La traversée de ces milieux occasionne quelques touches satiriques…
Il était important pour moi que le portrait passe par les rencontres avec de vrais personnages secondaires qui participent à sa construction. Ces portraits-dans-le-portrait sont parfois critiques mais de manière discrète. Par exemple le casting a soulevé chez moi des questions « politiques » : pourquoi devrait on choisir un comédien blanc de 50 ans pour incarner le rôle du médecin ? Il fallait que le film soit un prolongement de la vie, et dans la vie, en France, il y a des médecins noirs. C’est le cas du médecin, au début. Quant à la gynécologue, j’ai pensé à demander à Audrey Bonnet de l’interpréter après avoir admiré sa fragilité sur scène. Marie Rémond, Erika Sainte ou Léonie Simaga sont elles-mêmes dans des processus d’écriture, de réalisation, de création; les échanges avec elles étaient augmentés de ce regard-là. Nathalie Richard, immense comédienne qui a été ma tutrice à la Fémis et qui interprétait le rôle principal de Body, mon moyen métrage, joue la mère de Paula – à la réflexion, elle a eu une fonction de cette ordre dans ma formation. Cette « matière-là », ces femmes qui interagissent, enveloppe je l’espère presque totalement les aspects de critique sociale. Aussi bien ces actrices que leurs personnages refusent d’être figés, comme Paula qui, au début, critique la photo d’elle qui a fait connaître Joachim sur la scène artistique.
Quand Paula vit à l’hôtel, elle regarde à la télé « Mirage de la vie » de Douglas Sirk (1959).
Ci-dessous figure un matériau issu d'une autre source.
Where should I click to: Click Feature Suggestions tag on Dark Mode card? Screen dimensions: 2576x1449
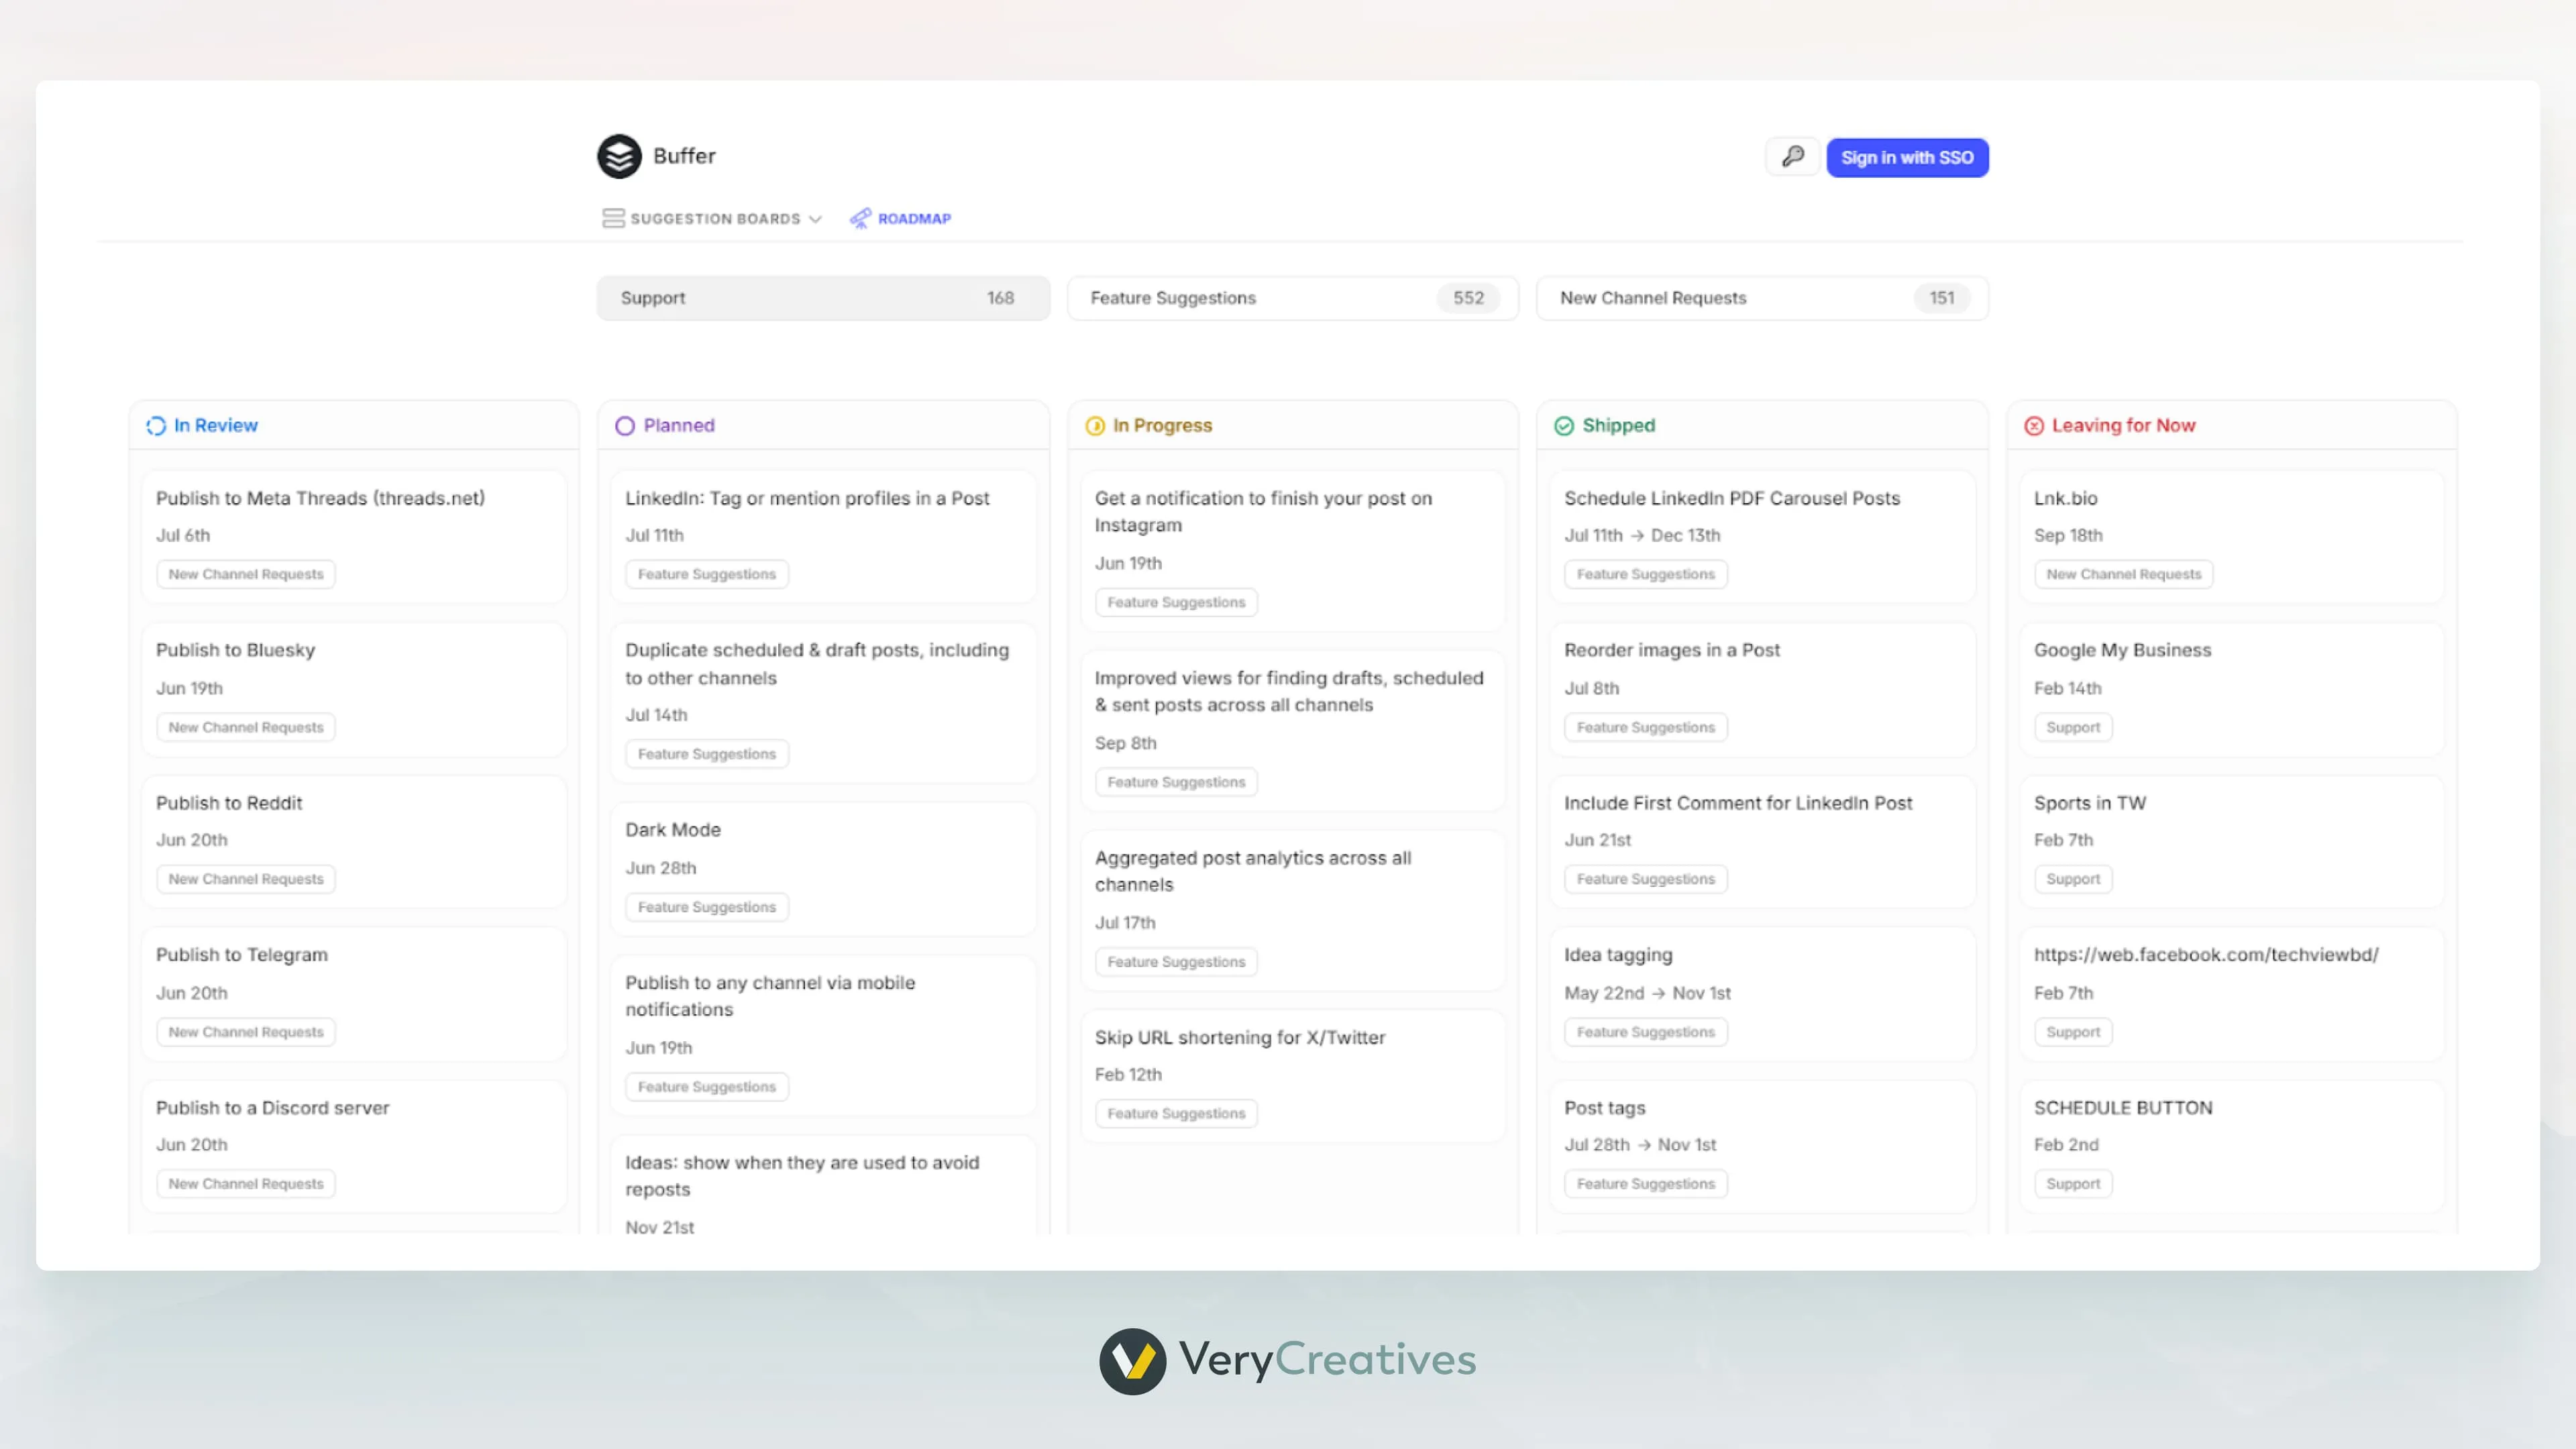point(706,906)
Est-ce une inspiration ?
C’est un moment très fort du film, entre une mère et sa fille. L’autre mère, la blonde, a beau avoir l’argent, les hommes et la gloire professionnelle, elle passe complètement à côté de la relation avec sa fille et s’en rend compte à l’enterrement de la mère noire, qui est pleurée par des dizaines d’amis. Quand j’écrivais l’histoire de Paula, je voulais laisser planer constamment le risque de se tromper, de mal tourner, de prendre le mauvais chemin et finalement de vivre une vie qu’on n’aurait pas dû avoir, une imitation de la vie, qui est le titre original du film de Sirk. Comme la mère noire du film, Paula à la fin n’a pas grand chose, mais ce qu’elle a est vrai, même si ce n’est ni glorieux ni confortable. Il y a pour moi une poignée de films qui ont directement compté pour « Jeune femme », en plus de « Sue perdue dans Manhattan », qui avait aussi marqué ma chef-opératrice : d’autres portraits forts comme « Naked » de Mike Leigh (1992) avec David Thewlis, excellent acteur dont je souhaitais trouver un équivalent féminin, « Wanda » de Barbara Loden (1970), « Une femme sous influence » de John Cassavetes (1975), ou « Claire Dolan » de Lodge Kerrigan (1998) – des personnages de femmes seules mais très dignes, qui ont constitué des repères, y compris des repères de jeu. Mais mes inspirations sont aussi littéraires : j’ai admiré Anaïs Nin, Fitzgerald, Woolf, ou Zola et sa petite vendeuse du Bonheur des Dames, plein de romans graphiques comme « Whiskey & New York » de Julia Wertz, au ton désespéré et drôle, que j’ai fait lire à Laetitia.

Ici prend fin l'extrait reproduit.